[Rows drawn from a dataset]
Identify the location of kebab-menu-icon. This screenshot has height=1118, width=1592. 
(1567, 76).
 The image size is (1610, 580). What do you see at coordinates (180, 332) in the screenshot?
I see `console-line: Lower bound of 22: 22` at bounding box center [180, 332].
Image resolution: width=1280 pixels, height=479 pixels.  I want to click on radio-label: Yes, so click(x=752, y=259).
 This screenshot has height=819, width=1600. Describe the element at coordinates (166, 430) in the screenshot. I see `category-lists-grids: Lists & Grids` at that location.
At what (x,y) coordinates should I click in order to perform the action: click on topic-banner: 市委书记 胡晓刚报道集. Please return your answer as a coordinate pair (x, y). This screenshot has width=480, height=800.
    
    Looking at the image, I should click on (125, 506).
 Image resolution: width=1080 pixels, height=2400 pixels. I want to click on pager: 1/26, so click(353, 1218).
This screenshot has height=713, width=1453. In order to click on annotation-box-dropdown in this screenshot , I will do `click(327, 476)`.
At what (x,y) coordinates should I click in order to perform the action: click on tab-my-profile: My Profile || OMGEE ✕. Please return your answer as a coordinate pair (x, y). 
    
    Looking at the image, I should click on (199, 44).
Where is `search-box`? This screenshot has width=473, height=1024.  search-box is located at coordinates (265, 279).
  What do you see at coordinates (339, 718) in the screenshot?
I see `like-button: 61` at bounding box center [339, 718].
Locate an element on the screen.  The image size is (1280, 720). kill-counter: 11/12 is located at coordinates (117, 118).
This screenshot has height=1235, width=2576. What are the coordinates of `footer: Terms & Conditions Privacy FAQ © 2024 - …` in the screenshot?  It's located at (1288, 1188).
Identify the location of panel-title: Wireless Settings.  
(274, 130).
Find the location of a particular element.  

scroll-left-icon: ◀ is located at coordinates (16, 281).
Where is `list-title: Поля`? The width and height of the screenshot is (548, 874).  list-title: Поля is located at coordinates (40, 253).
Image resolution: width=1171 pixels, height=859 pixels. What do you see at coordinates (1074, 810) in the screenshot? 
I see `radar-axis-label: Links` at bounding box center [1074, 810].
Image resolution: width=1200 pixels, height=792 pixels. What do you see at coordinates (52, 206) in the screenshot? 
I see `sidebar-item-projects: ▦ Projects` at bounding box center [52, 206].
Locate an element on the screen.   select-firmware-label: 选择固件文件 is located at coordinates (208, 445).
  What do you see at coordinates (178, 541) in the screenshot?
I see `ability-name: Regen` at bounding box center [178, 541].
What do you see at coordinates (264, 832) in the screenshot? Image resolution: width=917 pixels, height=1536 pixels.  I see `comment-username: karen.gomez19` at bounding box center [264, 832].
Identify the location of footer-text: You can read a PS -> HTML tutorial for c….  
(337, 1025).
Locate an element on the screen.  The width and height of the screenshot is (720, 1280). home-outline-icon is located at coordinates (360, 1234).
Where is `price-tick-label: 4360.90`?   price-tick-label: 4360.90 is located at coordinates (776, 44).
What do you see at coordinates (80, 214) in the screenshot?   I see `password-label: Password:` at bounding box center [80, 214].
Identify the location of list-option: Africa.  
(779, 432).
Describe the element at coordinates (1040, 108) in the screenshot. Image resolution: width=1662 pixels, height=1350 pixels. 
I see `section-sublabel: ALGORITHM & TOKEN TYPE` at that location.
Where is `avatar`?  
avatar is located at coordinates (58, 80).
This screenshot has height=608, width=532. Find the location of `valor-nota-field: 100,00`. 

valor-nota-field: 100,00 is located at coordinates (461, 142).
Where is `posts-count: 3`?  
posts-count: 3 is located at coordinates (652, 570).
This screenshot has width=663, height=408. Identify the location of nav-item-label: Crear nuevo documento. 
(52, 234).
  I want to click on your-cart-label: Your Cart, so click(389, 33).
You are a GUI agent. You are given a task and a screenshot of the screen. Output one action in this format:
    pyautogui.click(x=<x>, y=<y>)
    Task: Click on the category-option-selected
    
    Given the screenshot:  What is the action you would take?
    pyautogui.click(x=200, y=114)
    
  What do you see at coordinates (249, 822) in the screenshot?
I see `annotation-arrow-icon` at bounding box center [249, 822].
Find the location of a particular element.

# WHAT IS NEEDED:
Rewrite the lines starting with the one containing "coordinates (265, 279)." and going on through the one containing "center [339, 718].", with "The screenshot" in place of "This screenshot" and everything else left as it is.

# RESPONSE:
Where is `search-box`? The screenshot has width=473, height=1024.  search-box is located at coordinates (265, 279).
  What do you see at coordinates (339, 718) in the screenshot?
I see `like-button: 61` at bounding box center [339, 718].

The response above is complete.